Hash usage

Material for the lesson

Video: Hashes, properties and use
Video: Bloom filter, a probabilistic set
Video: Count-min Sketch, a probabilistic counter
Video: MinHash, a probabilistic set similarity score
Powerpoint: The use of hash
Video: Exercises

Exercises

Determine if unknown DNA is human or not
The way to go about this is to create a Bloom filter containing all 30-mers from the human.fsa file and then query that with the unknown DNA in the mixeddna.fsa file. A 30-mer is chosen, as it is very likely unique. Make two programs; one that creates the Bloom filter from the human DNA and saves it to a file, and one program that reads in the filter from file, and queries it based on an input fasta file.

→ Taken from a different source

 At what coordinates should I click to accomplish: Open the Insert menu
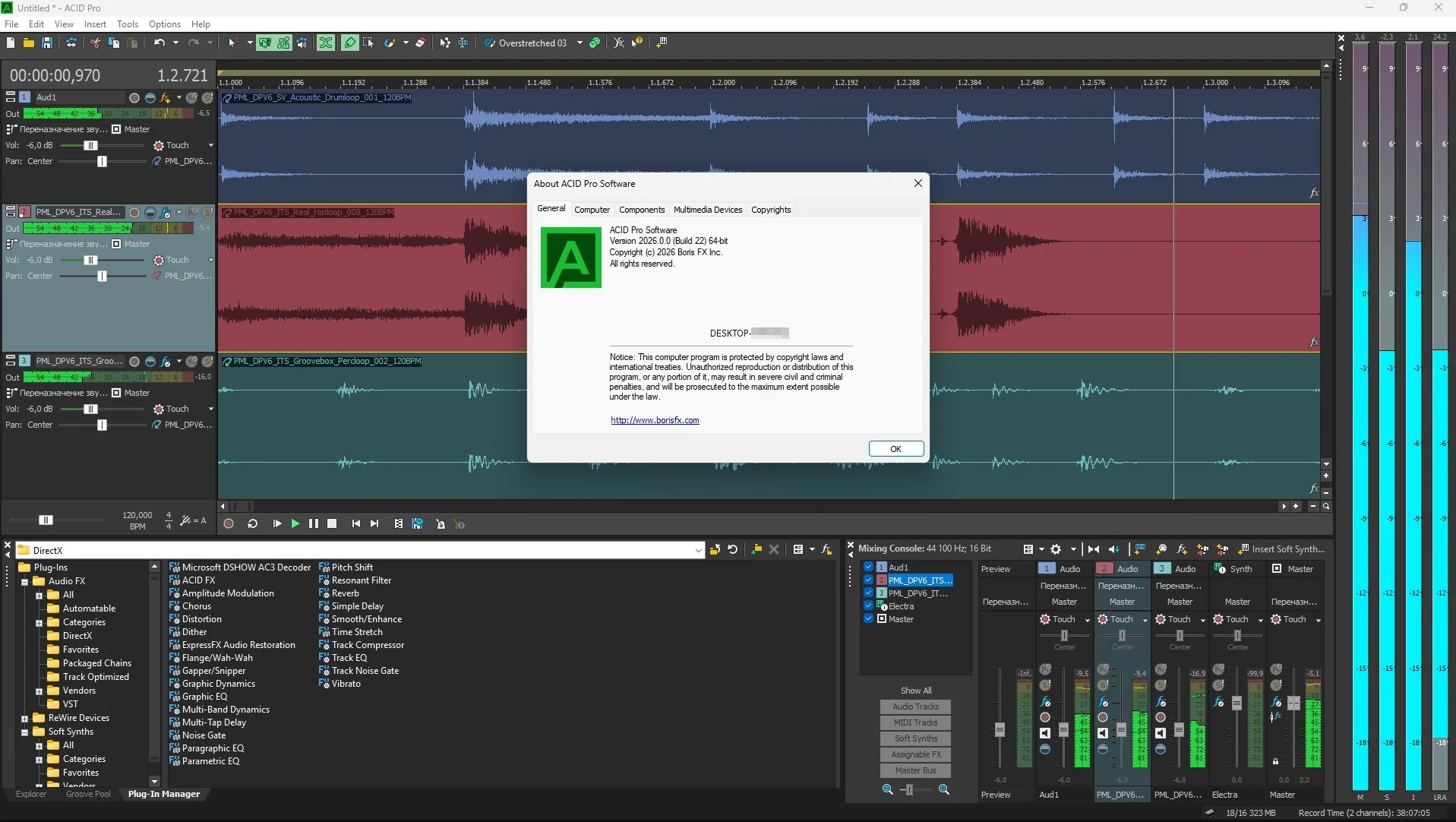click(x=95, y=24)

1) Computing the Bloom filter parameters
The false positive rate, p must be 1% or lower. Figure out the size of the input, i.e. approximately how many elements will be put in the filter, n. Compute the size of the filter, m, and the number of hash functions, k necessary. Adjust values so they fit your purpose, and make a final calculation of p. Pick hash function(s) and explain your choice.

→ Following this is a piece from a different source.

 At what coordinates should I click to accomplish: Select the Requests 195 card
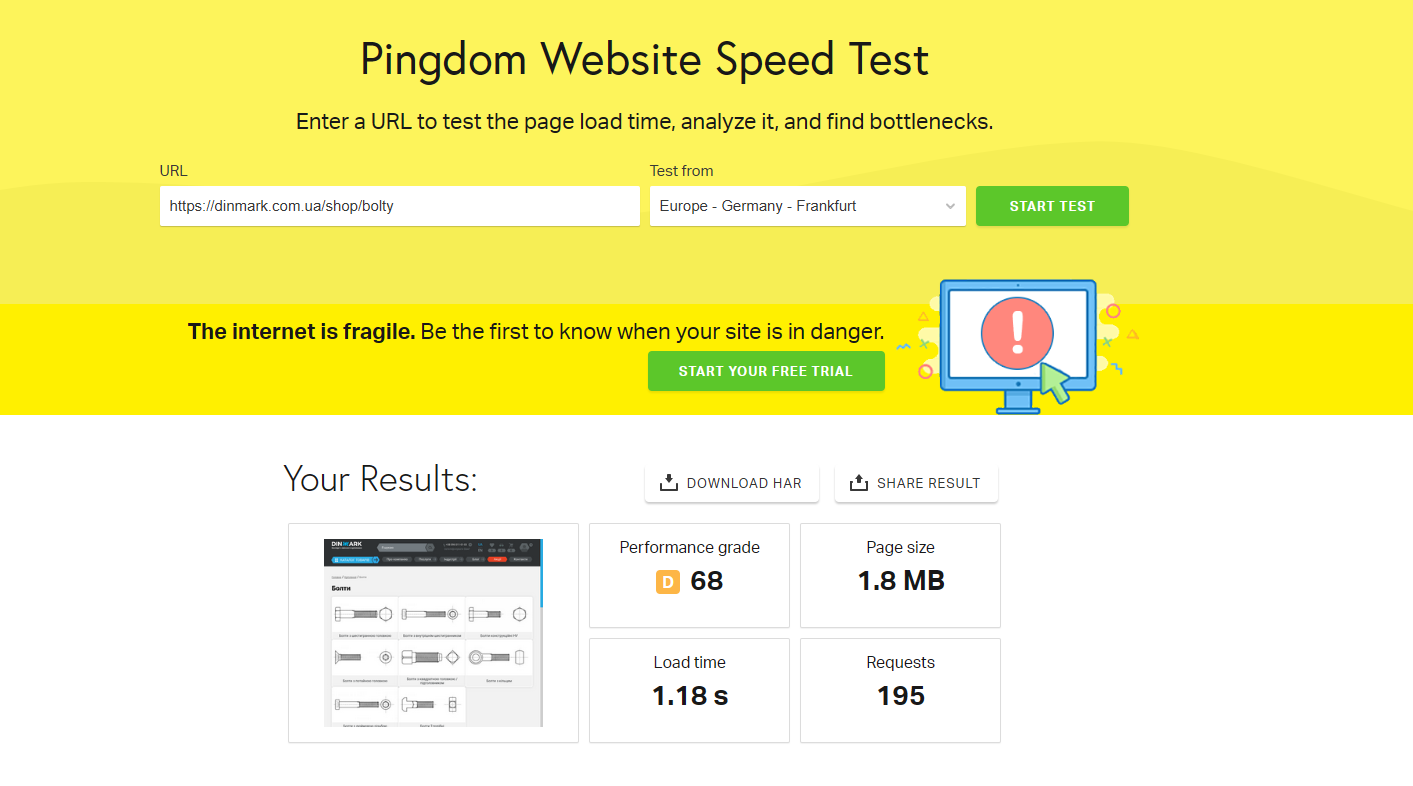pos(900,690)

2) Making the Bloom filter
You can use previous functions and ideas. The Bloom filter must be a bytearray and it can be written directly to a binary file. Since Bloom filters can be added together then you can parallelize the filter construction per chromosome. This is not required. Realize that using joblib creates several filters and they are sizable, i.e. running out of memory is possible.

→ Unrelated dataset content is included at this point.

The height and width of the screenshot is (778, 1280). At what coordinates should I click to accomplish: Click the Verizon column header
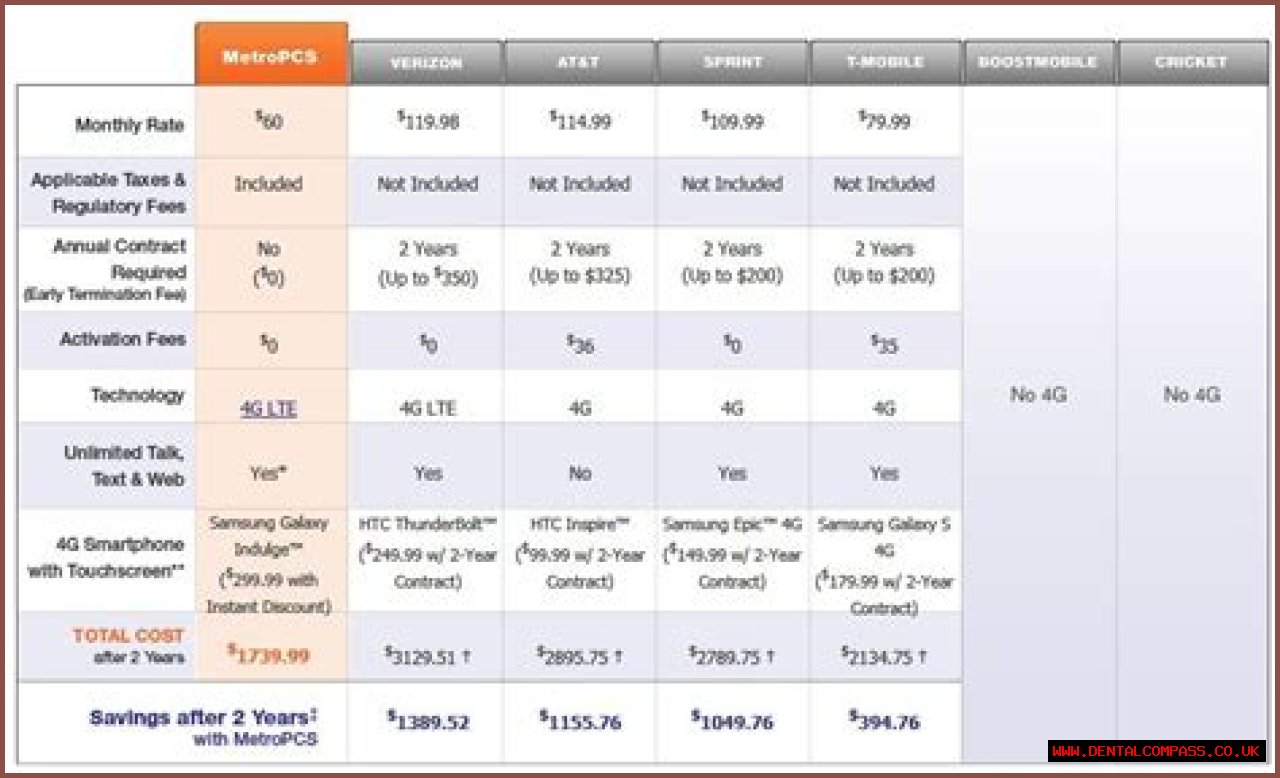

To help out a bit I have created 3 functions: one that takes a k-mer (as a bytes object) and gives back an integer representing a 32 byte (256 bit) integer number - the hash-number. One that finds the next position of the bit to set, given a hash-number, and one that sets a bit in a bytearray given positions. These functions are here to increase your understanding, not the programs performance. Using them as they are will not give you the performance boost you need. I used 7 hours mainly in calculating the Bloom filter in a not-parallel program.

import sys, hashlib

# Computes a hash based on a kmer
def hashit(kmer):
    myhashobj = hashlib.sha256()
    myhashobj.update(kmer)
    return int.from_bytes(myhashobj.digest(), byteorder=sys.byteorder)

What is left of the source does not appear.